After the fall of Saipan, Imperial Japanese Army and Naval forces were deployed to the island of Iwo Jima; a very small island, approximately 8 sq. miles in circumference, located within the Japanese Volcano Island Chain. The island is located approximately 750 miles south of the Japanese capital of Tokyo. Due to its location, Japanese forces stationed on Iwo Jima began conducting offensive operations against U.S. forces stationed on the U.S. controlled island of Saipan. Additionally, Japanese fighter planes were easily intercepting and destroying U.S. B29 bombers en-route to Tokyo. Moreover, Iwo Jima operated as an early warning center for Tokyo; warning Japanese forces stationed in Tokyo of impending U.S. led bombing operations (Moore, 2002).

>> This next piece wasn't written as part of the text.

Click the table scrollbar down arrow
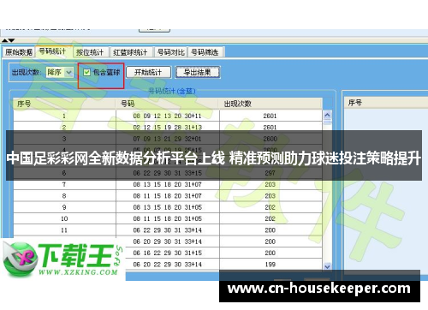Screen dimensions: 428x310 coord(328,266)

Despite its size, Iwo Jima’s location was both tactically and strategically significant for the defense of mainland Japan. By June 1944, approximately 22,000 Imperial troops, under the command of Lieutenant-General Tadamichi Kuribayashi, were deployed to defend Iwo Jima from any enemy attempts to capture the island. Fully aware that the task of defensing Iwo Jima was impossible, Kuribayashi focused on inflicting mass causalities on U.S. and Allied forces, in an attempt to deter an invasion on the Japanese main lands. There were two Japanese controlled airfields located in Iwo Jima, where both offensive and...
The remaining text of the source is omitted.